Supported by the Web 3.0 platform that enables dynamic content sharing, social networking applications are a ubiquitous information exchange platform. Content sharing raises the question of privacy with concerns typically centered on vulnerabilities resulting in identity theft. Identifying privacy vulnerabilities is a challenging problem because mitigations are implemented at the end of the software development life cycle, sometimes resulting in severe vulnerabilities. The authors present a prototype experimental social networking platform (HACKMI2) as a case study for a comparative analysis of three popular industry threat-modeling approaches. They focus on identified vulnerabilities, risk impact, and mitigation strategies. The results indicate that software and/or asset-centric approaches provide only a high-level analysis of a system's architecture and are not as effective as attacker-centric models in identifying high-risk security vulnerabilities in a system. Furthermore, attacker-centric models are effective in providing security administrators useful suggestions for addressing security vulnerabilities.
TopIntroduction
Social networking applications have become a ubiquitous and popular Internet service enabling millions of users to share content dynamically (Westland, 2012), (Chen, 2013), (Story et al., 2012). This has been enabled in large part by the Web 3.0 technology that extends the Web 2.0 technology by enabling dynamic content distribution and/or sharing (Rowell, 2008), (Walters, 2009).

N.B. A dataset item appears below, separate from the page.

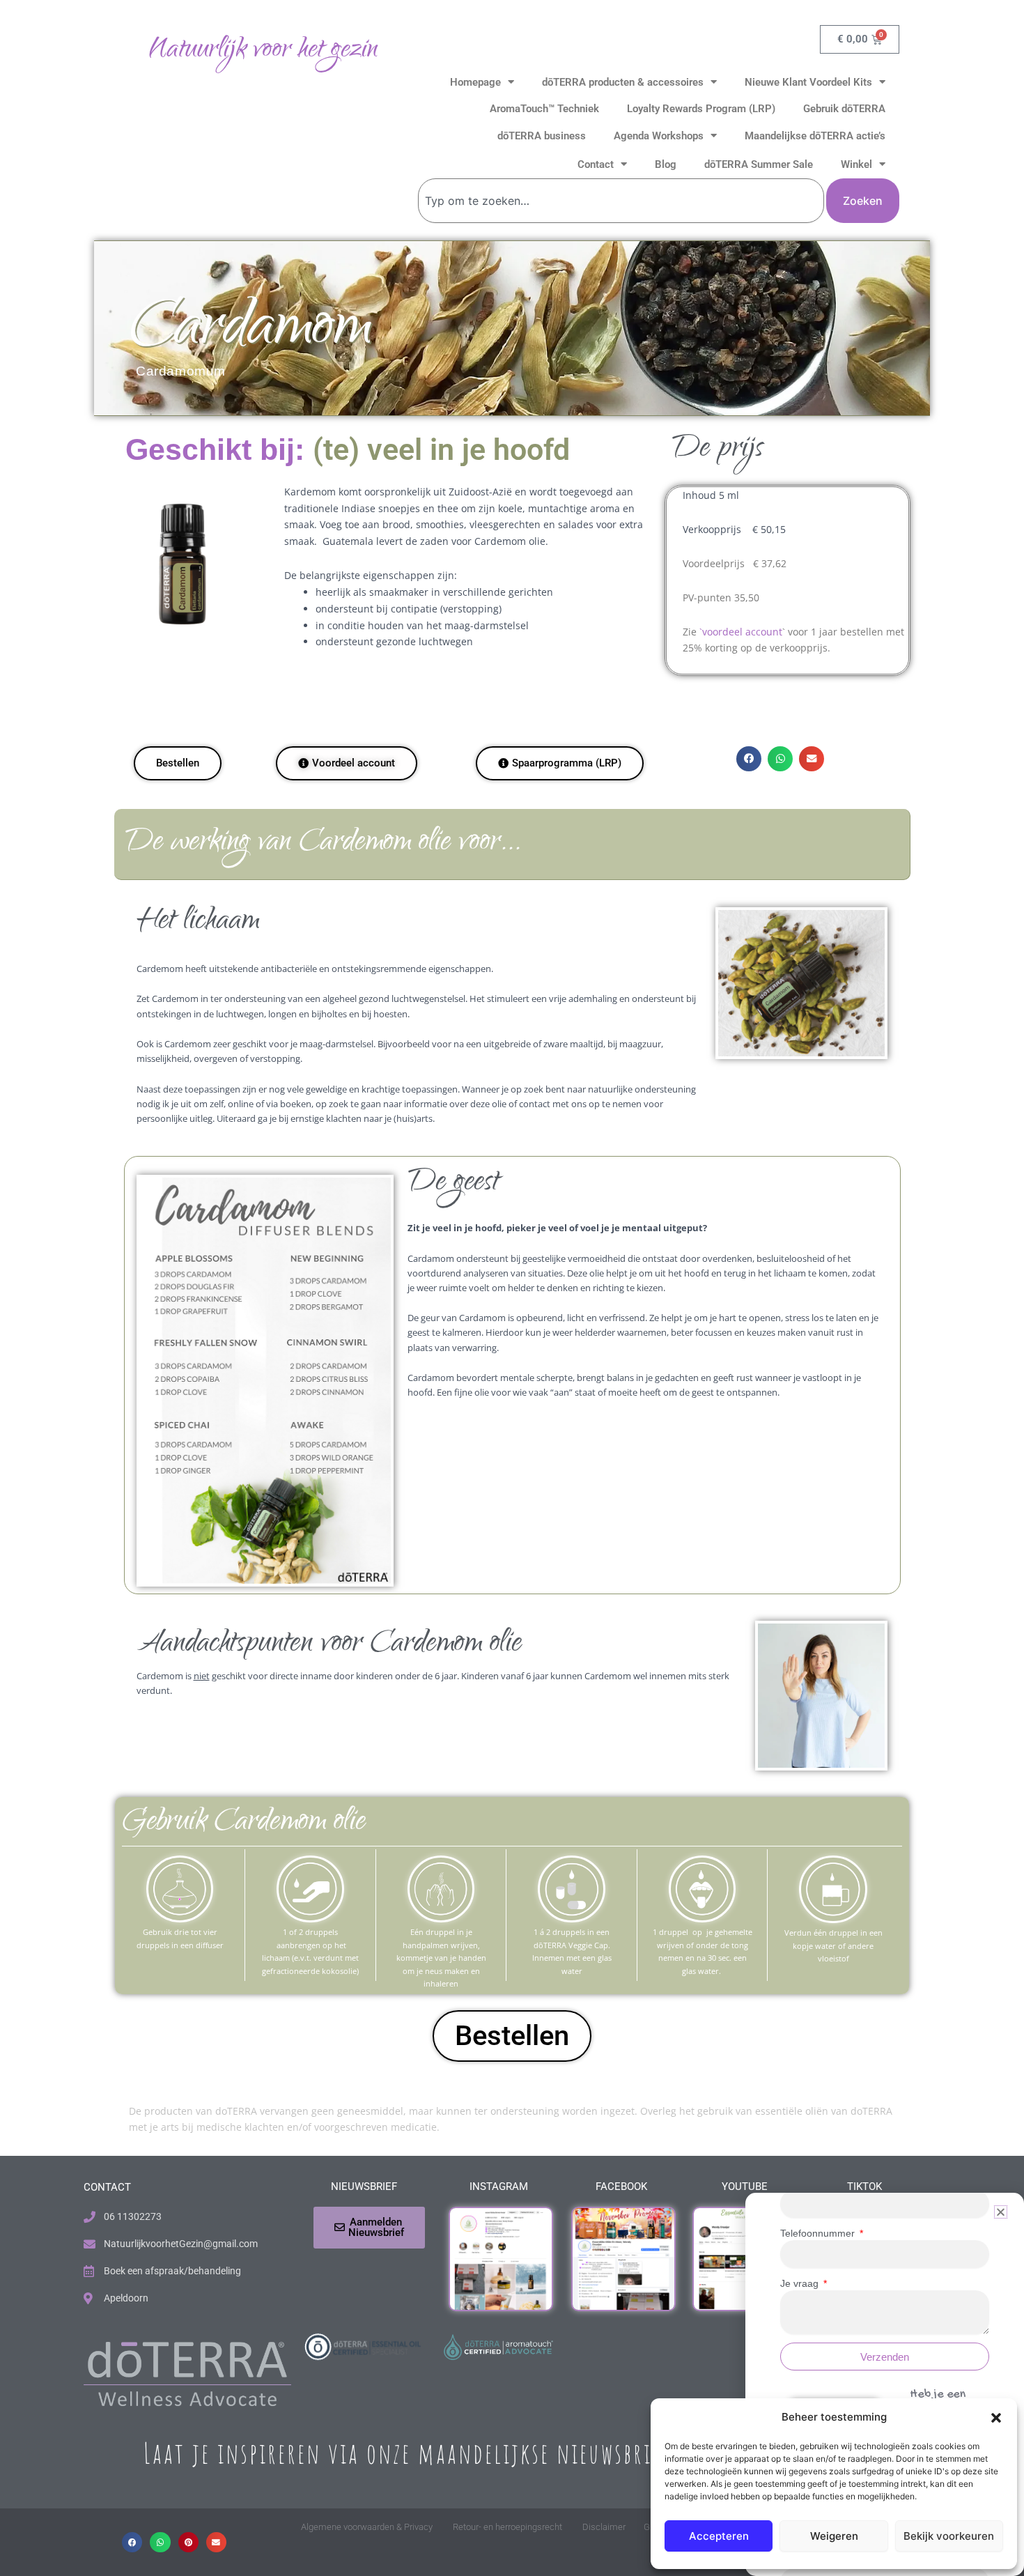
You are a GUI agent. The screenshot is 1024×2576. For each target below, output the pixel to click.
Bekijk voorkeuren (948, 2536)
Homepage (475, 82)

As is the case with a lot of popular web applications storing or manipulating sensitive information, these applications are inherently vulnerable to privacy violations that can be exploited for identity theft and in certain cases compromises to professional integrity. Furthermore, scandals such as the one that occurred in July of 2011, where security consultant (Ron Bowles) collected personal data off FaceBook and published it on the public site, Pirate Bay (Pirate Bay, 2010), have further compounded this problem (Boshmaf et al., 2013). Corporate organizations have responded to the potential threats that social networks pose by limiting and sometimes even completely prohibiting access to social networks using corporate infrastructure (Rooksby & Sommerville, 2012), (Wang et al., 2011).
The problem of security and privacy violations in web applications hinges mainly on the fact that security and/or mitigations are typically implemented at the end of the software development cycle (Hackmi2, 2012). As a consequence, there is often no clear strategy or plan to prevent security violations during the software development cycle. In general implemented mitigations are rushed jobs that can often result in more serious vulnerabilities. An added dimension to consider is that fixing vulnerabilities after an application has been deployed is more costly than if this were done during the design phase. The National Institute of Standards and Technology (NIST) in the United States of America estimates that code fixes performed after the release of a software product can result in 30 times the cost of performing these fixes during the design phase.

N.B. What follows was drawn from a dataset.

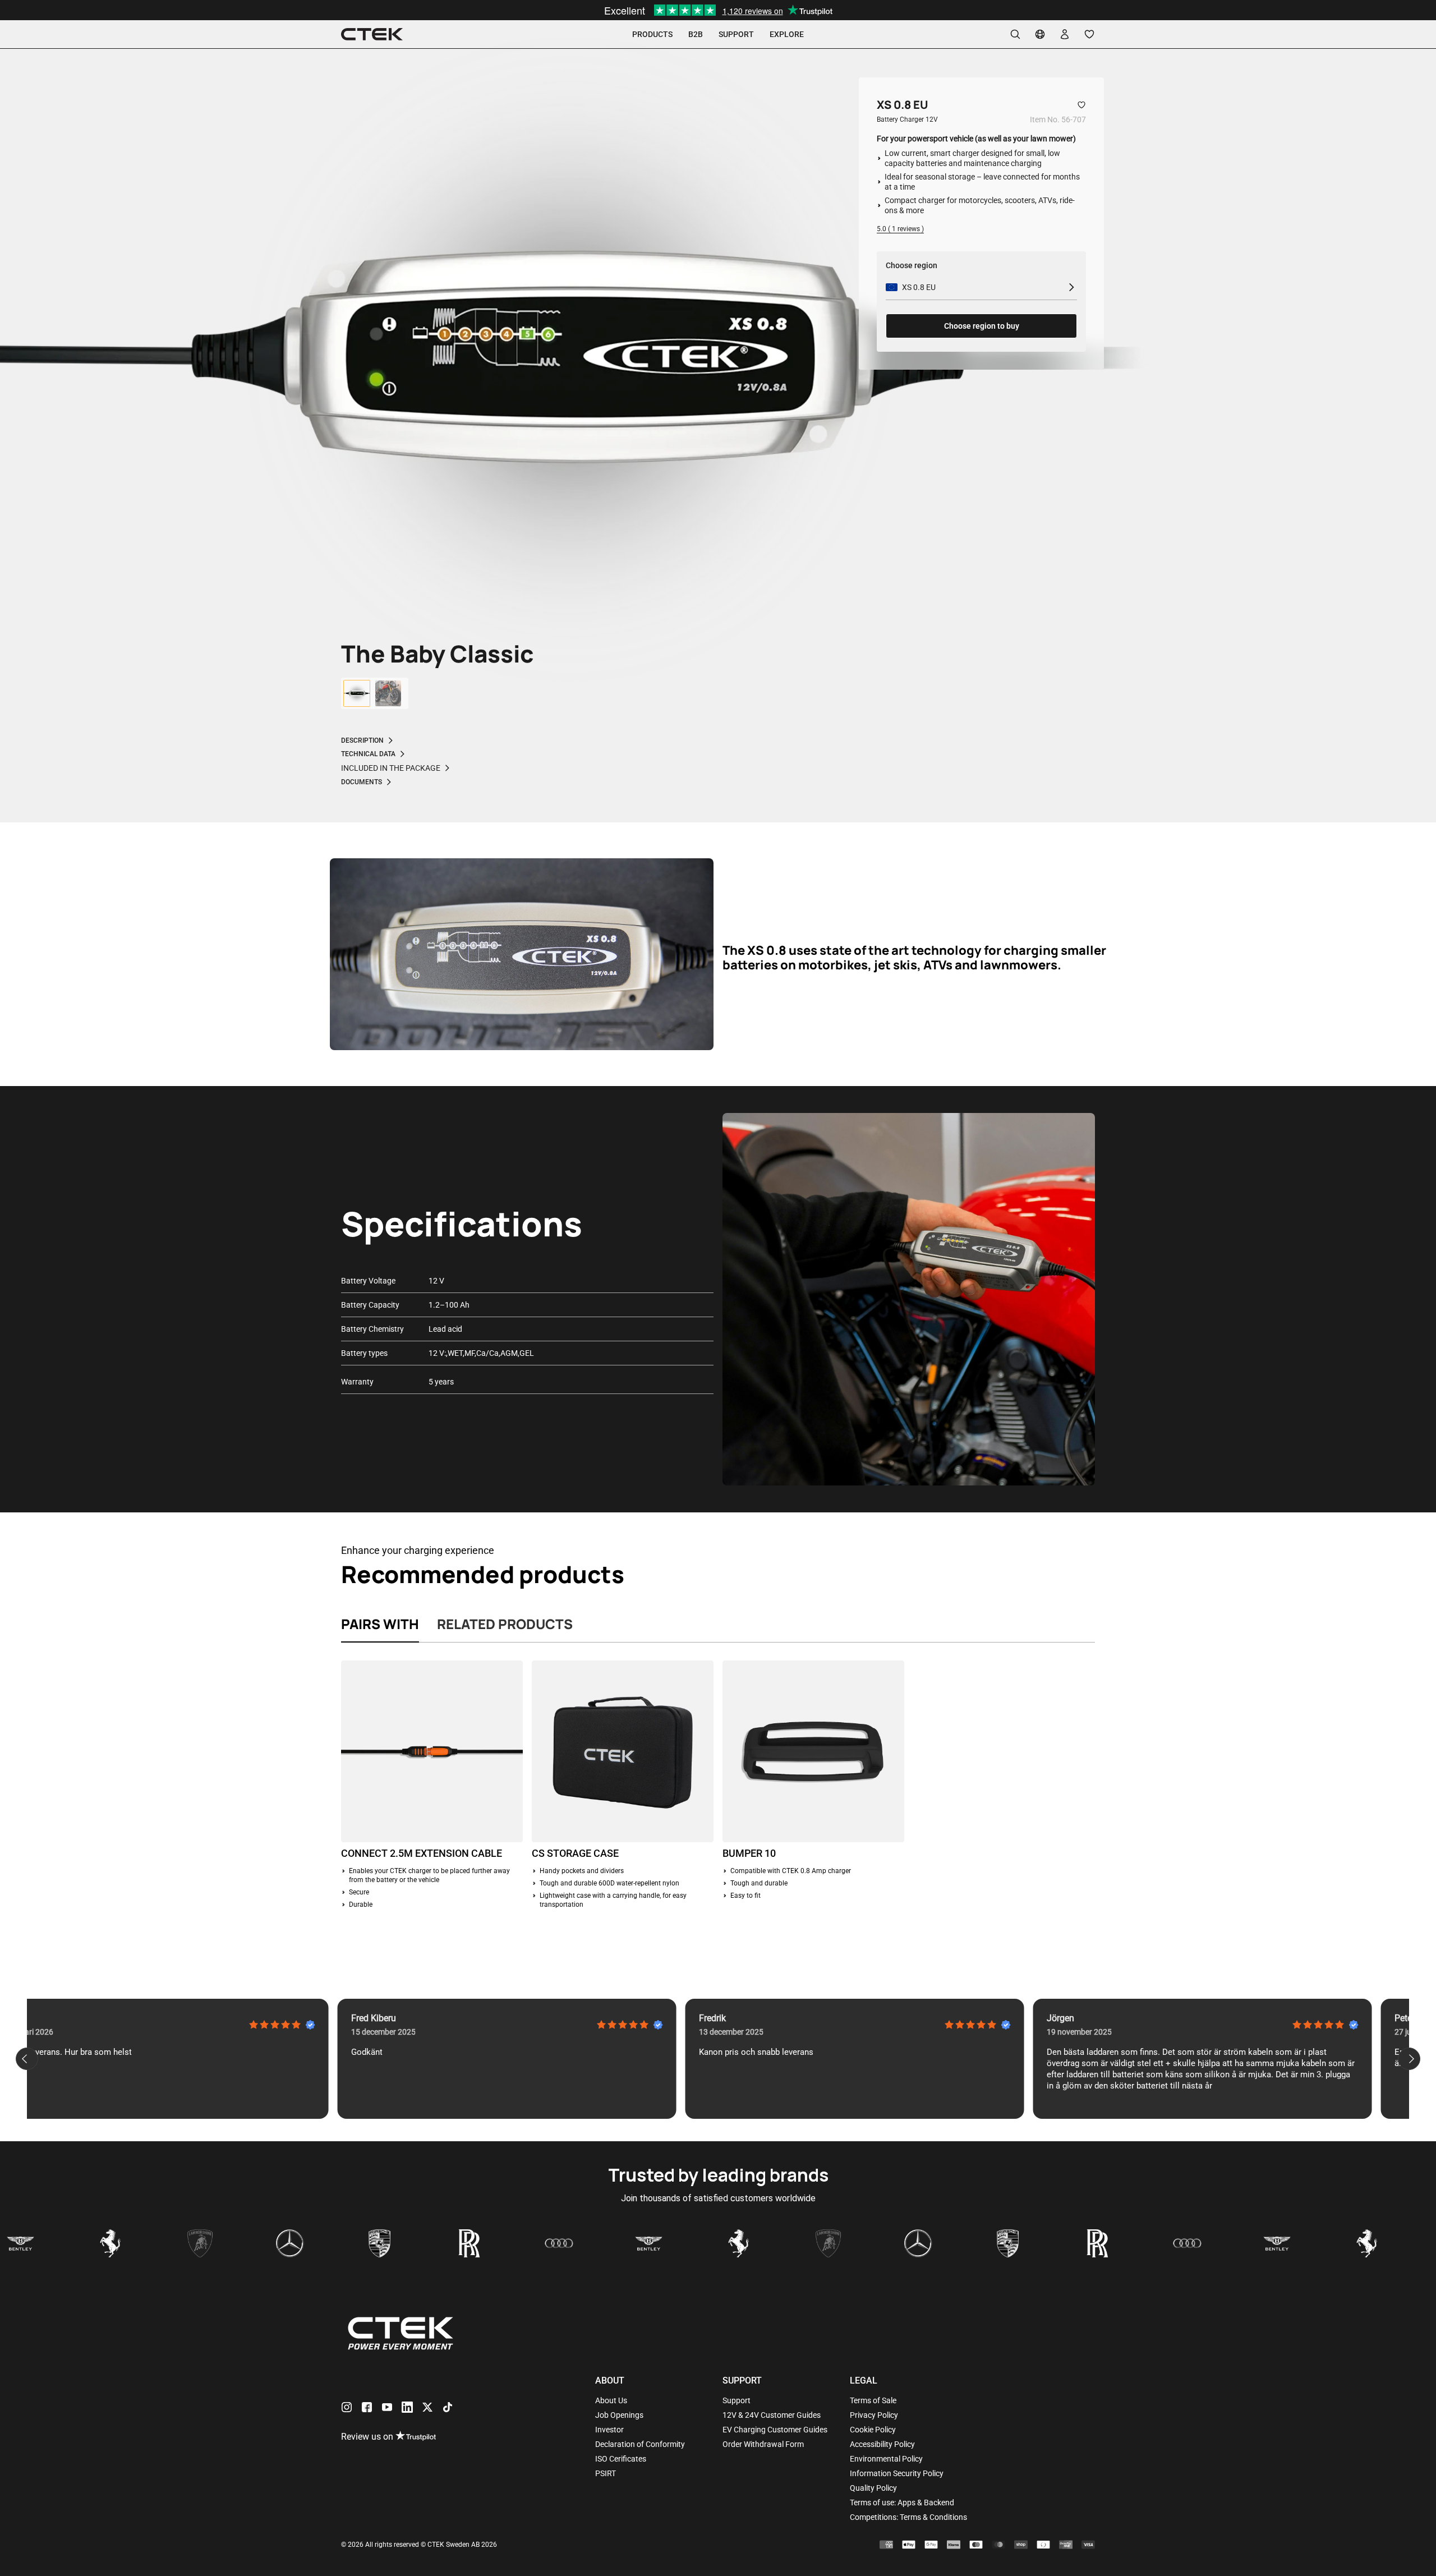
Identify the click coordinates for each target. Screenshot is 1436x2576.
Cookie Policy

Threat modeling has received some attention with respect to integrating security and privacy modeling into the software design process. In general, threat modeling can broadly be described as an approach to security modeling whereby potential vulnerabilities or coding practices that are liable to result in security vulnerabilities are identified and categorized using security rating metrics. Threat modeling tools are typically packaged to addition- ally provide suggestions of implementable countermeasures. Approaches to threat modeling are categorized under two main themes namely, attack centric models and software/asset centric models. In attack centric models, as the name suggests, the focus is on the attacker’s goals and motivations for hacking into a system. The main motivation behind this model is that in order to design effective countermeasures for the identified security vulnerabilities, a security administrator needs to have a realistic perception of the potential weak points in the system that the attacker is most likely to exploit and why. The software/asset centric model by contrast aims at detecting the vulnerabilities that emerge in the design of the system. In this case, the idea is to have a sort of high-level parsing of the system’s components with the goal being to identify potentially exploitable vulnerabilities. This is a proactive approach to discovering the vulnerabilities on a system from the system designer's perspective. The advantage is that vulnerabilities can then be addressed with situable countermeasures to protect against potential attacks and the other associated losses (cost-wise).

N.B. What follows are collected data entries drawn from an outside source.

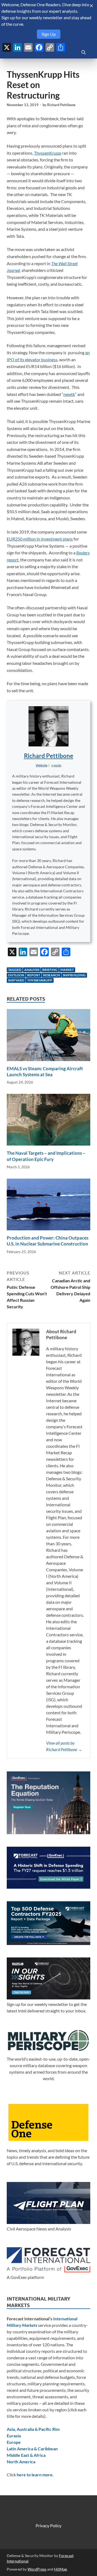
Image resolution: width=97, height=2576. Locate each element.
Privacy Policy (48, 2525)
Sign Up (48, 34)
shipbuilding (74, 975)
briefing (49, 970)
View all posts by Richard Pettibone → (64, 1746)
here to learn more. (35, 2474)
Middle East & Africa (26, 2455)
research (51, 975)
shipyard (16, 980)
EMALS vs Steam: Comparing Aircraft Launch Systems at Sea (45, 1071)
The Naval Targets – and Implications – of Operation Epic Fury (46, 1156)
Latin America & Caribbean (32, 2448)
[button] (56, 765)
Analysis (31, 970)
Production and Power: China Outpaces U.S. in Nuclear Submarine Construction (47, 1241)
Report (33, 975)
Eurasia (14, 2435)
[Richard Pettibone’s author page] (48, 726)
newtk (69, 394)
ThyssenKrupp (47, 152)
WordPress (36, 2569)
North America (21, 2461)
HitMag (60, 2569)
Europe (14, 2442)
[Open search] (83, 52)
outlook (16, 975)
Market (67, 970)
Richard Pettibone (61, 105)
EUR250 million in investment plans (40, 538)
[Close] (91, 6)
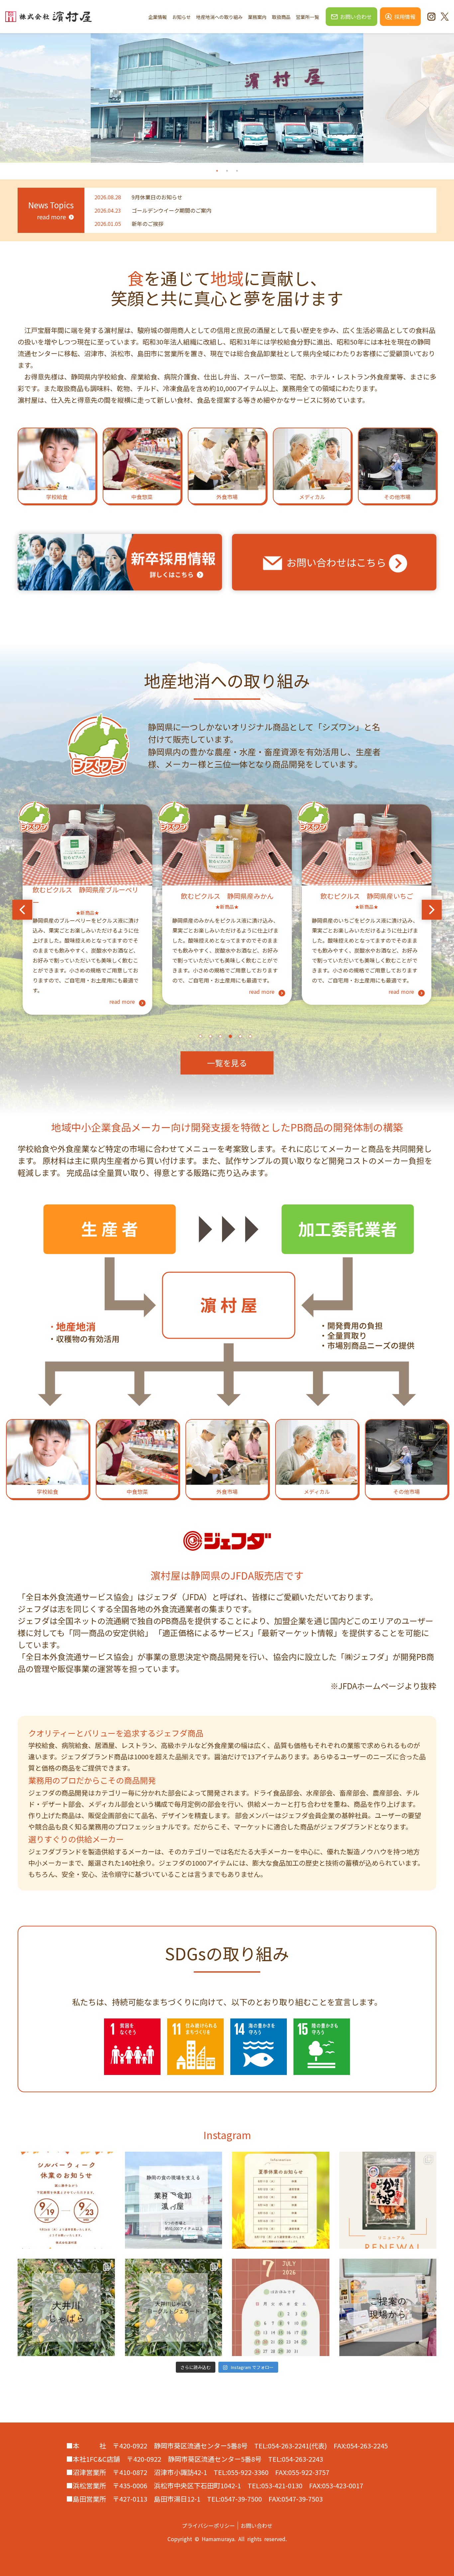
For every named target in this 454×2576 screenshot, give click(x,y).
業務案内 (257, 17)
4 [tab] (232, 1038)
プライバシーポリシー (208, 2525)
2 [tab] (227, 170)
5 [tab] (242, 1038)
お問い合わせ (356, 17)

Having a blueprint of potential threats is useful from the system designer’s viewpoint because potential attack scenarios as well as countermeasures can be simulated before the application is deployed. However, until recently, not much consideration has been given to comparing existing threat modeling approaches and that software tools that hinge on these models. Yet each one of the existing approaches has its pros and cons in the identification of security vulnerabilities in a system. In applying each one, it is important from an industry and academic perspective to be cognizant of the limitations of each with respect to the overall security modeling goal for the application and/or system.